Last winter Australian researchers writing in the British Medical Journal lambasted Santa as a bad role model for being fat. Former U.S. Surgeon General Steven Galson warned just a few years ago that “Santa is no different” when it comes to setting a good example.

These sullenly portray obesity as a naughty-and-nice issue that requires society to demonize St. Nick. Carrot sticks, good. Fat Santa, bad. Candy canes, bad. Egg nog, Christmas cookies and hot chocolate. Bad, bad, bad. And so on.

Just in time for Christmas, though, one hot toy this season joins the fight against obesity in a jolly way: interactive video games. Released in November, the Xbox Kinect gaming device features cameras that require and track movements. It’s the latest move by video game systems to increase interaction with digital workout buddies by playing games — notably begun by the Nintendo Wii’s motion-sensitive console in 2006. Not to be outdone by its competitors, Sony released a motion-based controller in September for its PlayStation 3 platform.

I am not writing this to shill for Microsoft, Nintendo, or Sony. But as technology advances, black-and-white notions of good and bad in the obesity epidemic are quickly melting away.

It may seem strange that playing video games can be an obesity prophylactic. But some have had success. Researchers from the U.K. discovered that kids burned 150 calories per hour playing Wii games. (That’s 156 percent more energy than if kids spent an hour on Facebook.)

There are increasing opportunities for kids of all ages to stay fit and active while having fun — without having to blacklist pie or engage in finger pointing, which burns very few calories.

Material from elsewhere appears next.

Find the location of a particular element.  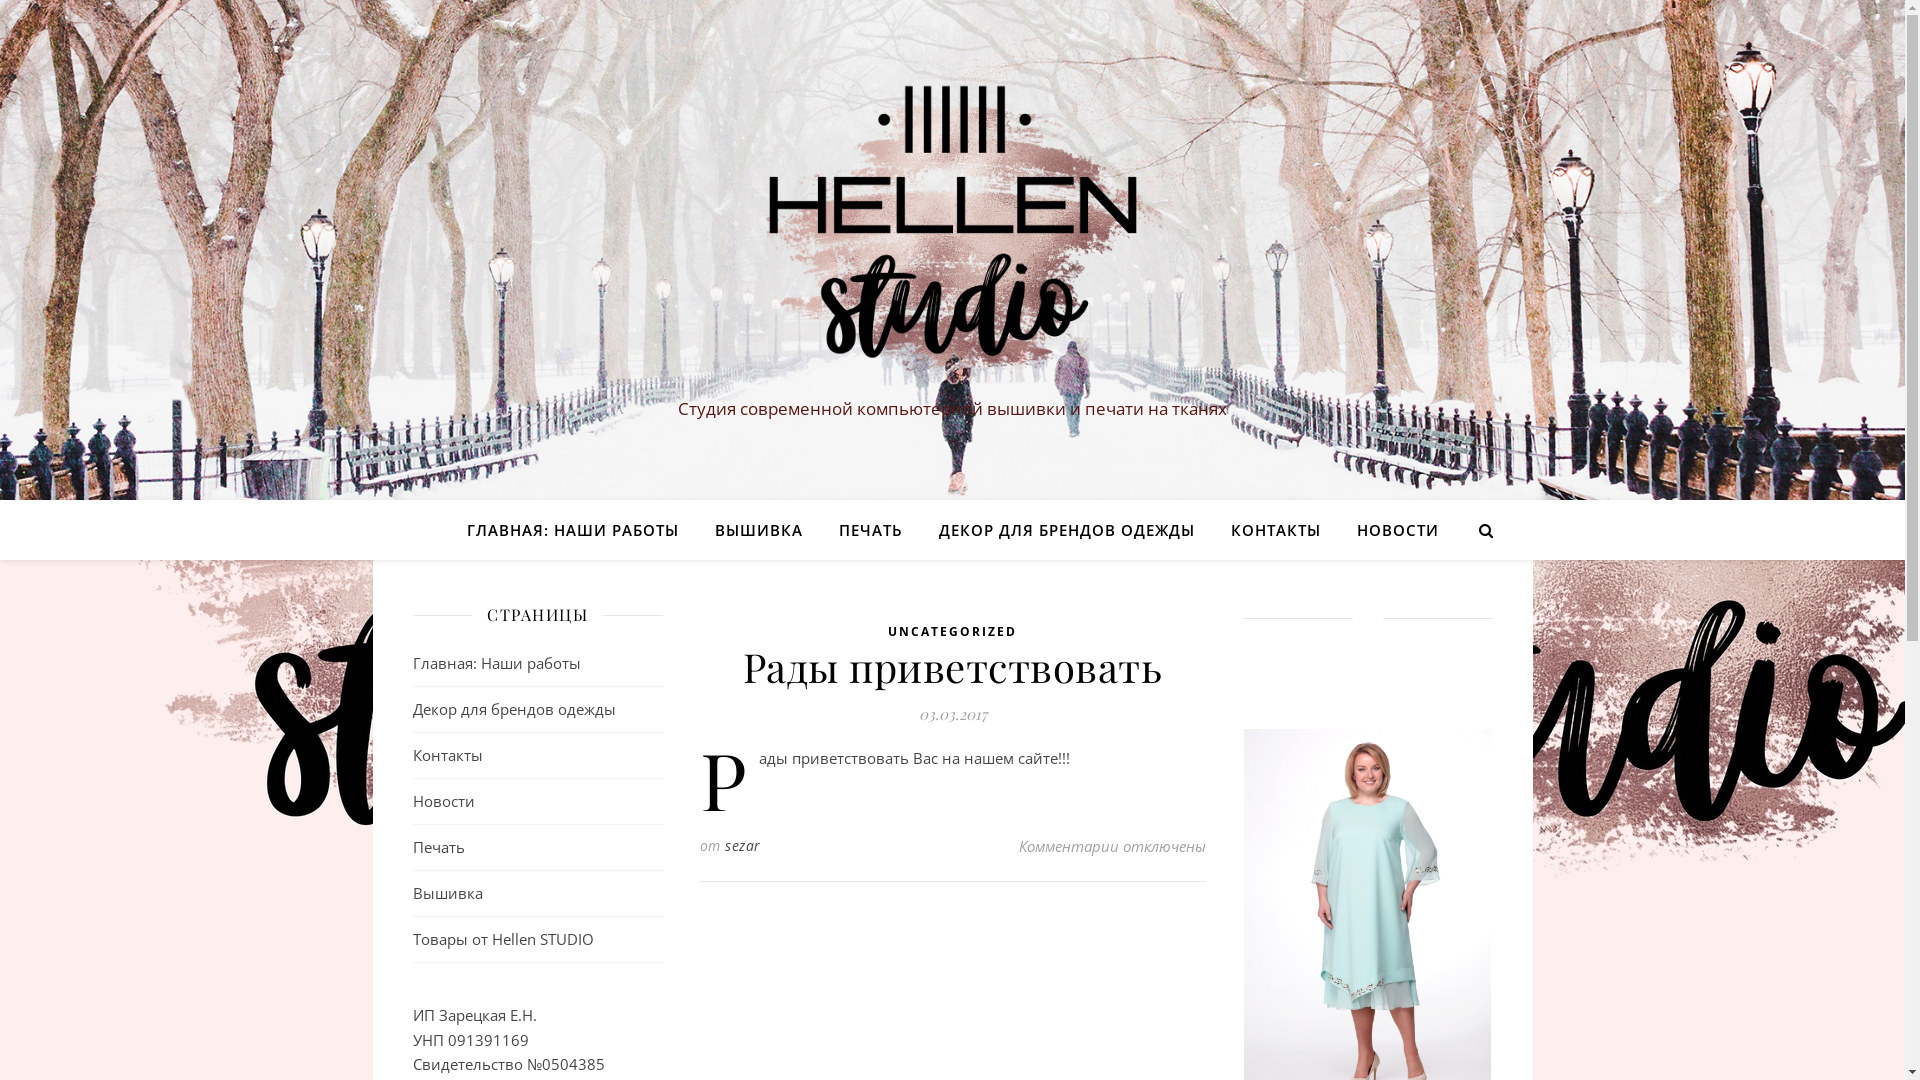

UNCATEGORIZED is located at coordinates (952, 632).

In fact, more and more research is finding that it’s staying active — not avoiding every Christmas cookie that comes your way — that’s the key to a healthy lifestyle.

A 2007 study in the Journal of the American Medical Association determined that physical activity levels, regardless of weight, determine longevity. Another study found that individuals who forgo regular exercise age prematurely.

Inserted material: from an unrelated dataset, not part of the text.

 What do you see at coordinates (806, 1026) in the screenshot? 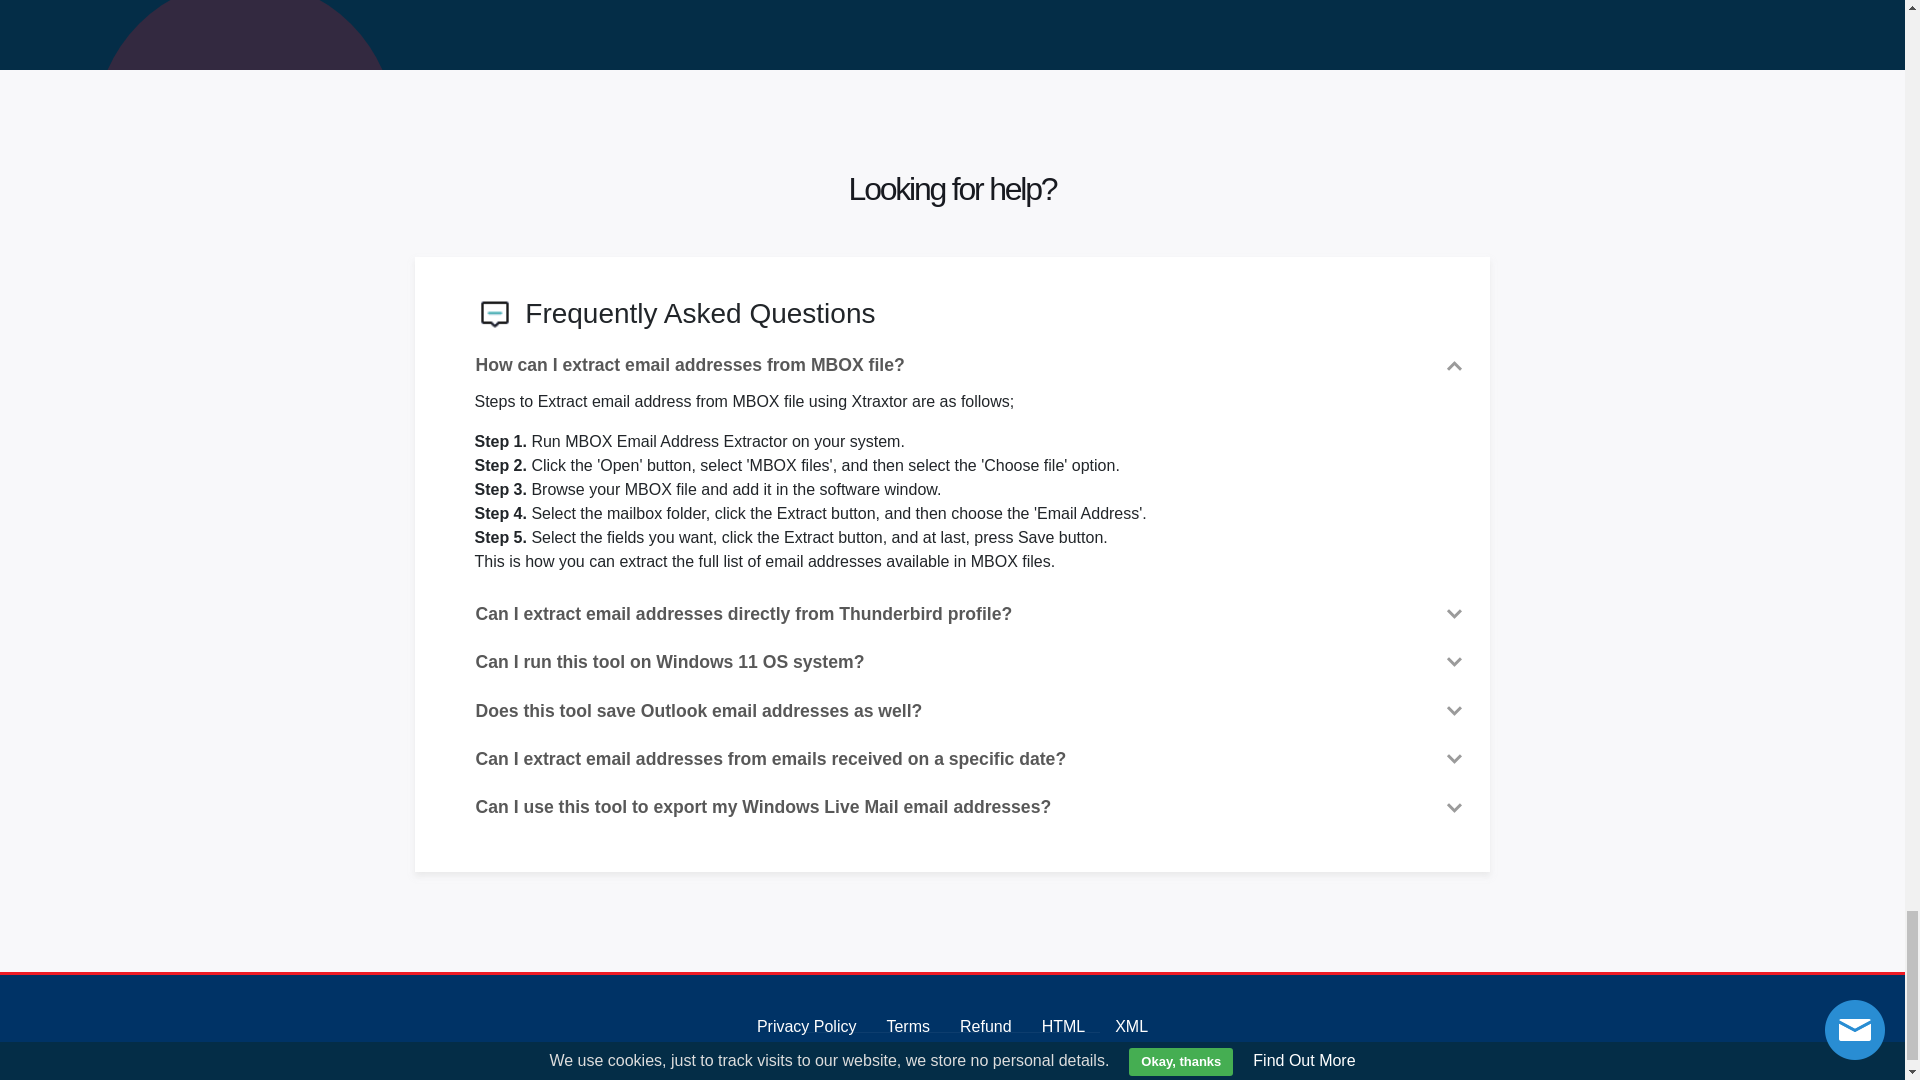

Perhaps Santa — climbing chimneys and hauling bags of presents — is just such a role model for the “fit and fat” community.

The key is moderation. A gingerbread man will do no harm after swinging your arms in a few games of virtual tennis. We should encourage healthy behavior, but that doesn’t involve converting “Santa” into “Satan.”

Let’s hope this Christmas season is a merry one for all — even the killjoys. Santa doesn’t have to give them coal for their Grinch-like behavior, even if they only leave out water and lentils for him.